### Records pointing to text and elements
-- start --
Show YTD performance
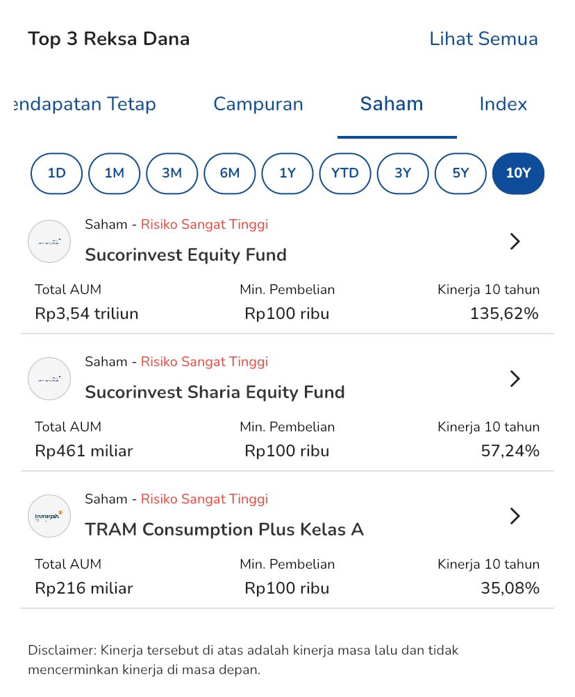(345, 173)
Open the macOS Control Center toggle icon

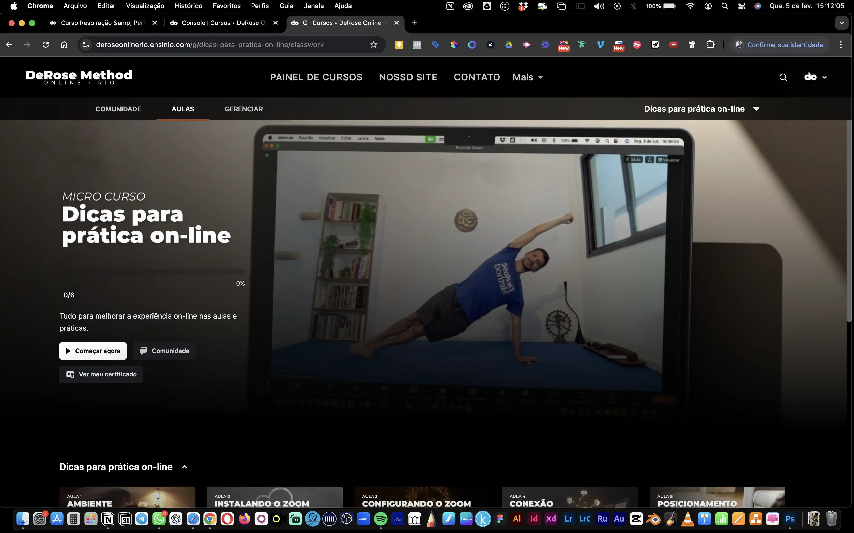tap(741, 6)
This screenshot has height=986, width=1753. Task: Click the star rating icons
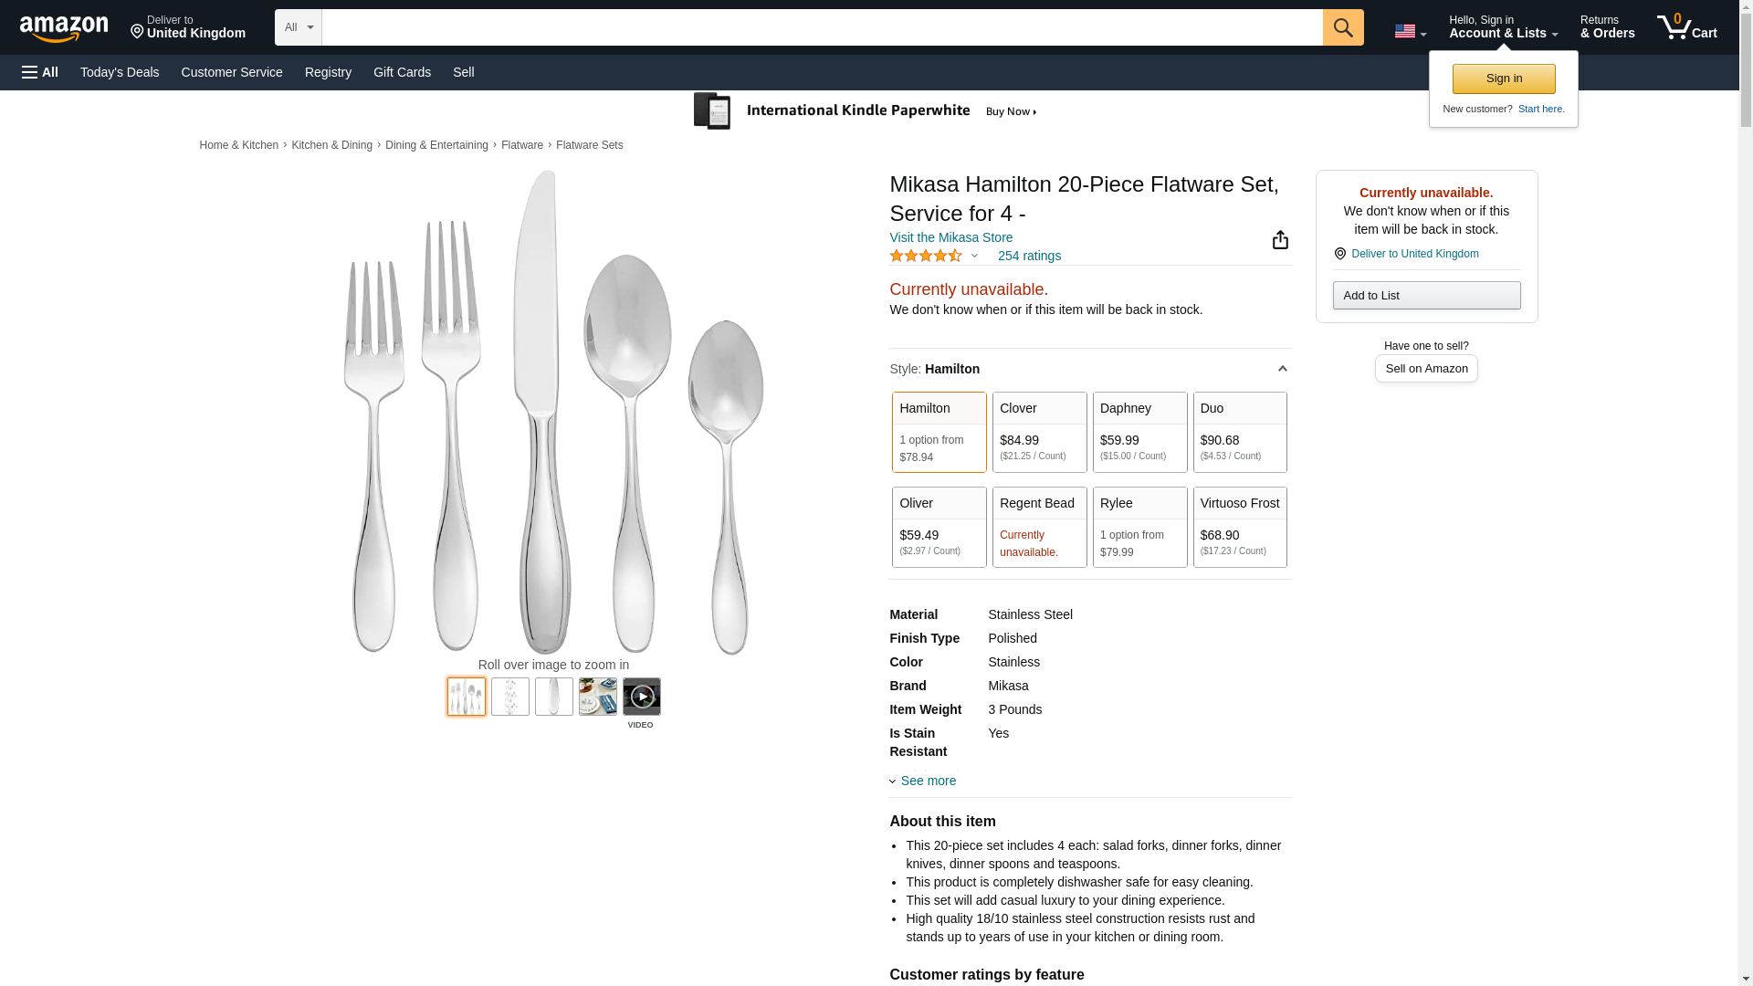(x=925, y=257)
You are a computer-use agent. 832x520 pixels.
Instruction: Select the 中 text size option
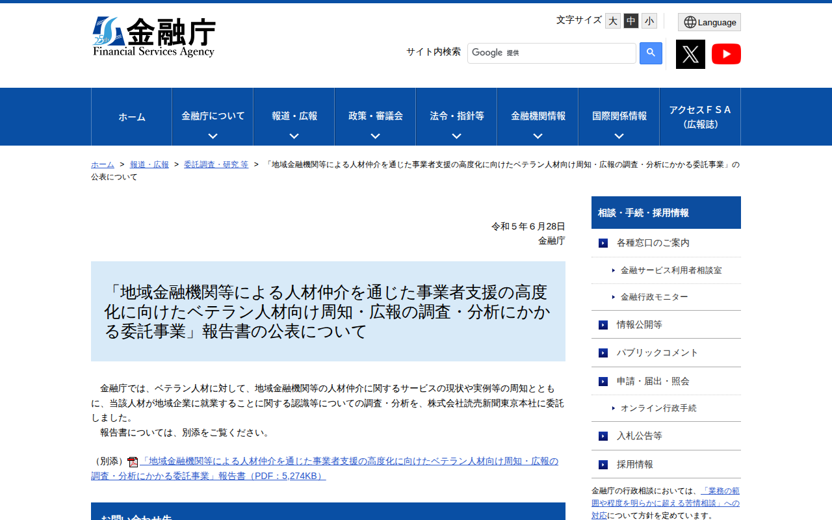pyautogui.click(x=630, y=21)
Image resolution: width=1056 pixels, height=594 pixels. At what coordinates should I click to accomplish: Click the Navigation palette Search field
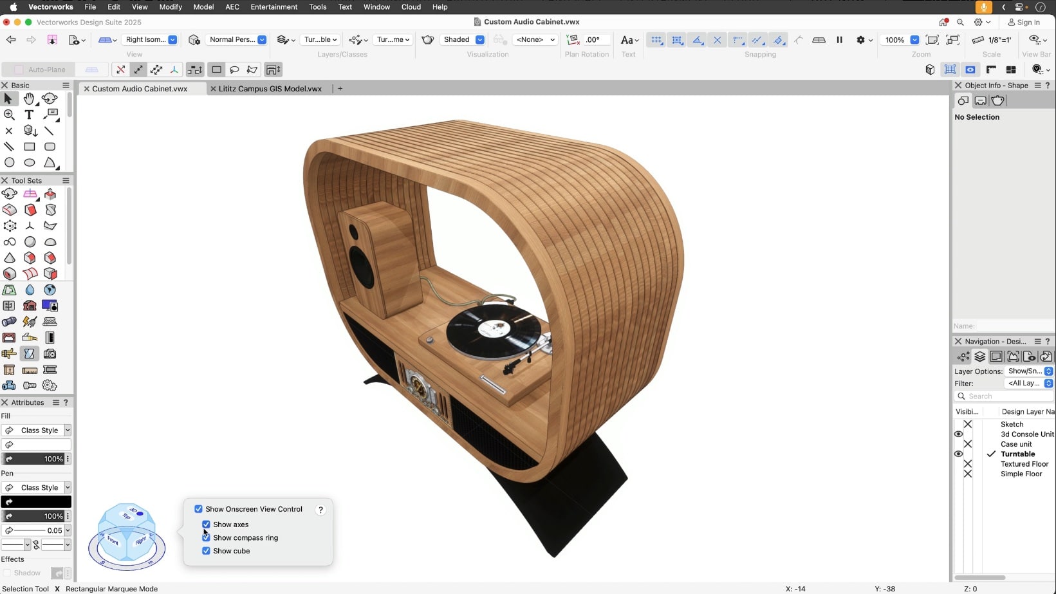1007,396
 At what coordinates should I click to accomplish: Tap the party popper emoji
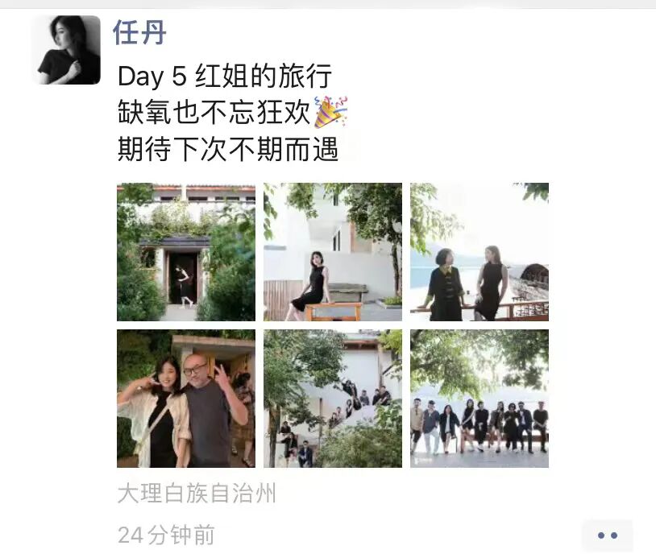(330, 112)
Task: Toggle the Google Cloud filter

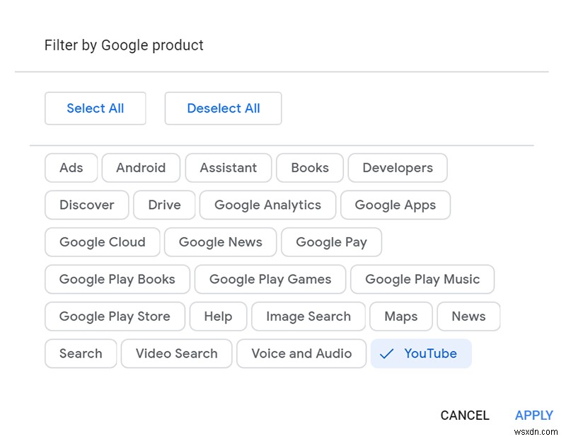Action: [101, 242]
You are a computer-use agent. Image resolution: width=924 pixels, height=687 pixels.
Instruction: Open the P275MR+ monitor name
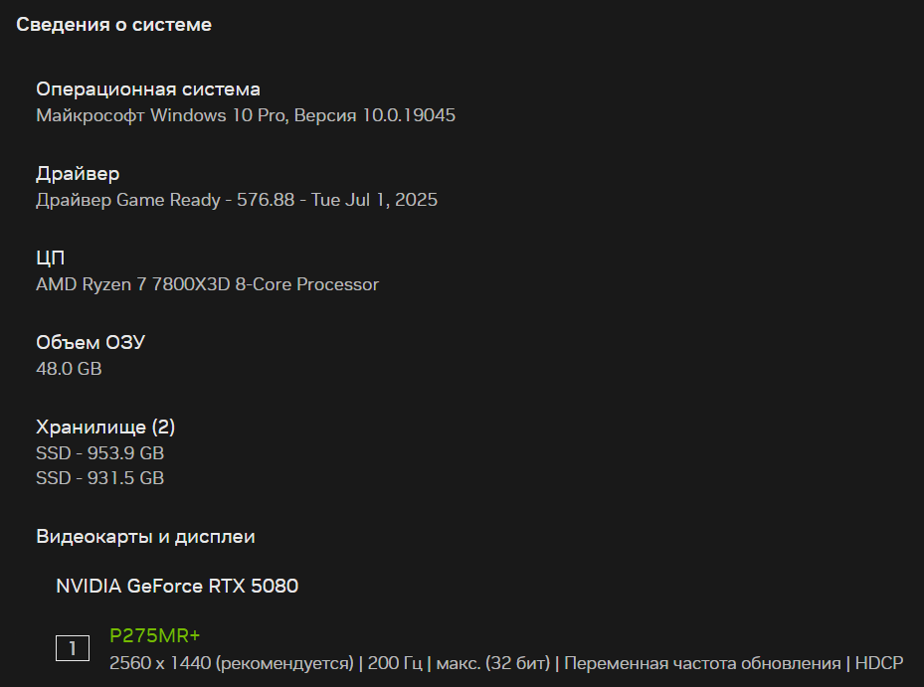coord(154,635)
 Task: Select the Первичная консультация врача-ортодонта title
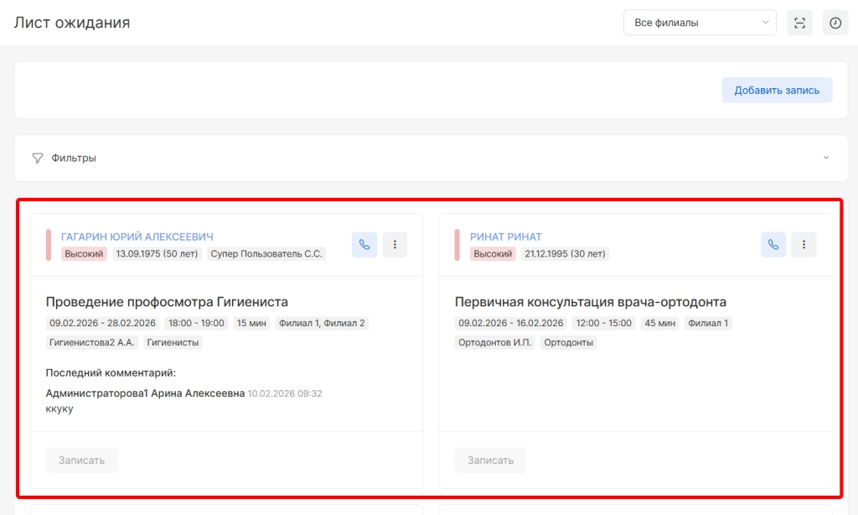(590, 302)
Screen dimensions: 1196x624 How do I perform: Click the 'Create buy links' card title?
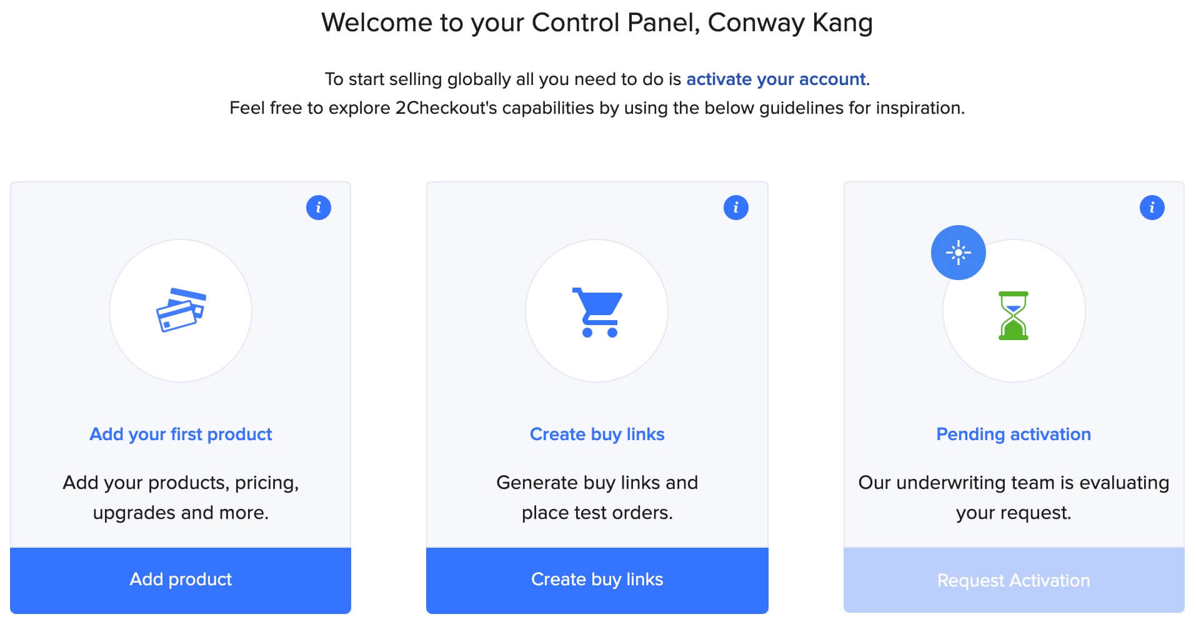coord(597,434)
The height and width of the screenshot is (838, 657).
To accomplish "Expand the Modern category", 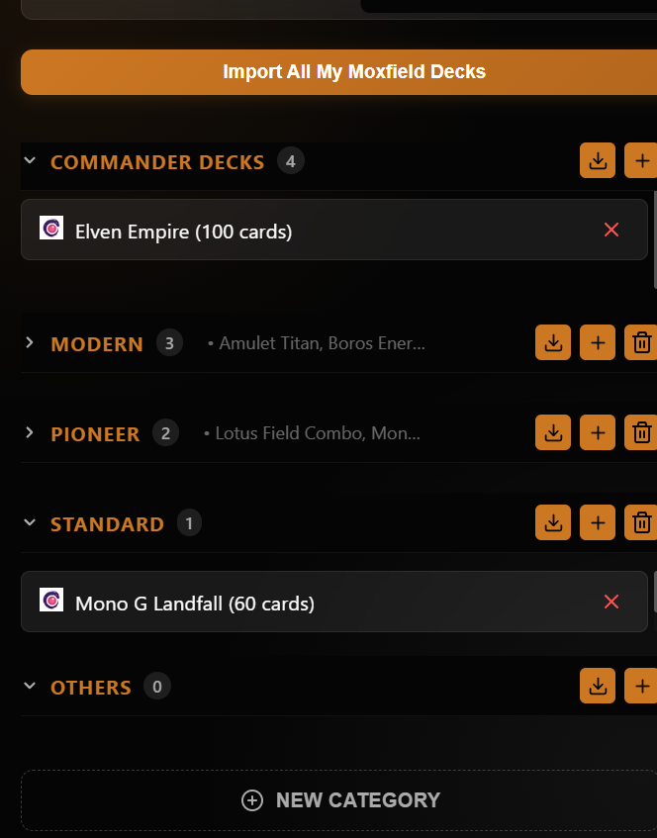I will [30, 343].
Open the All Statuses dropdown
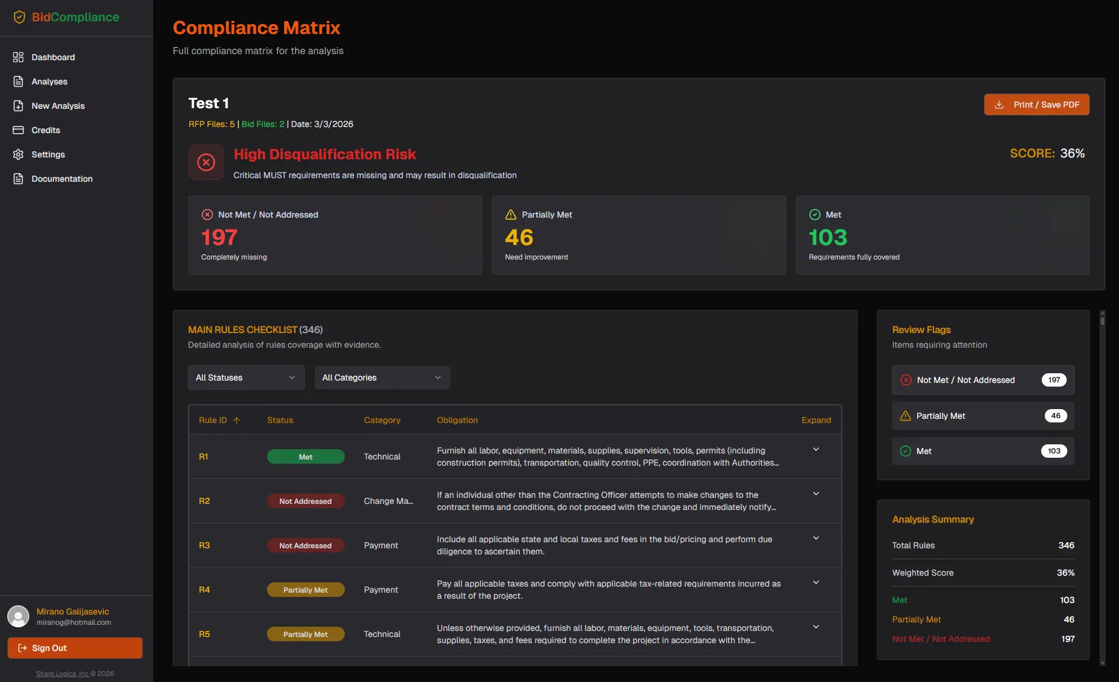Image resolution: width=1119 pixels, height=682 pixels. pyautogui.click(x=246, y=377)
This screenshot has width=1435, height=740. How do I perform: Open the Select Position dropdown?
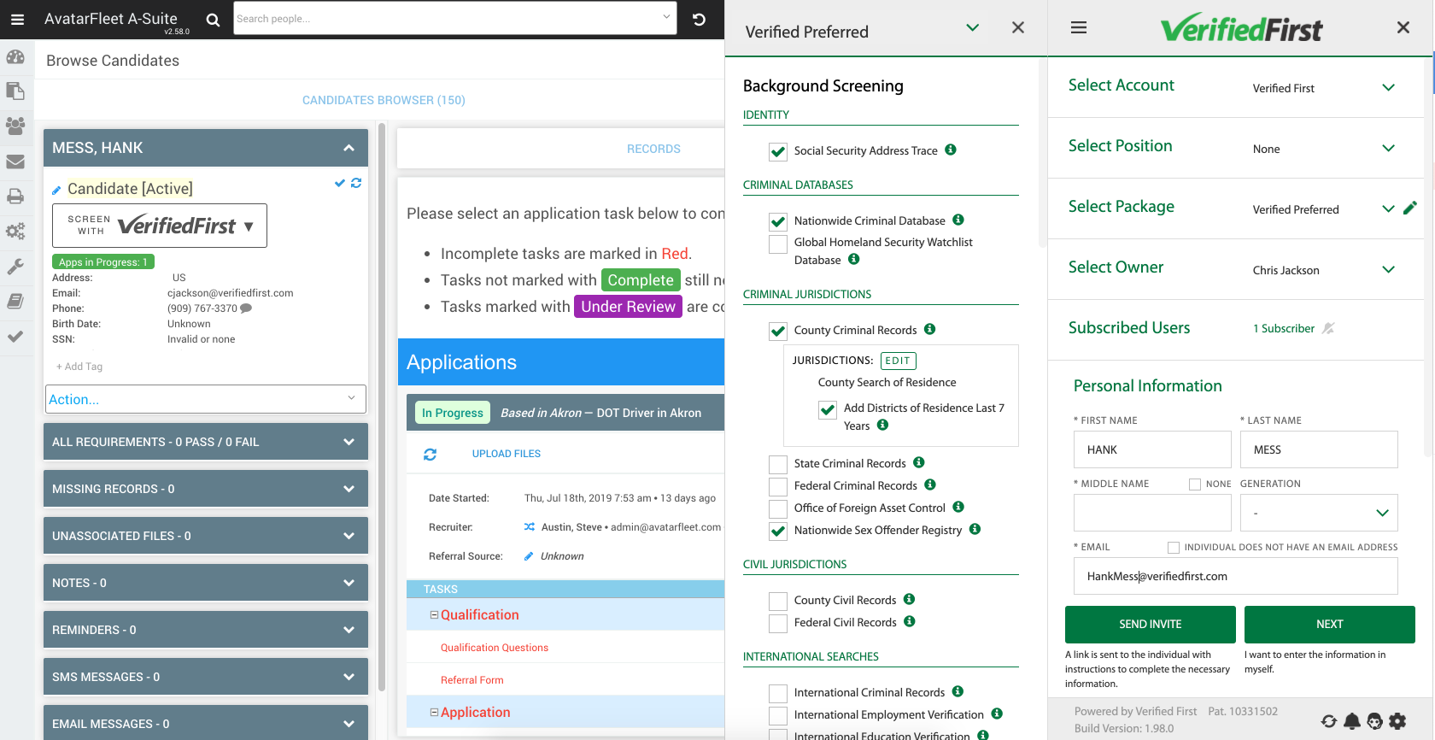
-- end --
### Written request
Output the records verbatim, from the start of the records through the line containing "pyautogui.click(x=630, y=21)", both ends included. Omit the pictures from the output.

### Complete output
Show YTD performance
(345, 173)
Open the macOS Control Center toggle icon

tap(741, 6)
This screenshot has height=986, width=1753. Task: Click the star rating icons
(x=925, y=257)
You are a computer-use agent. 832x520 pixels.
Instruction: Select the 中 text size option
pyautogui.click(x=630, y=21)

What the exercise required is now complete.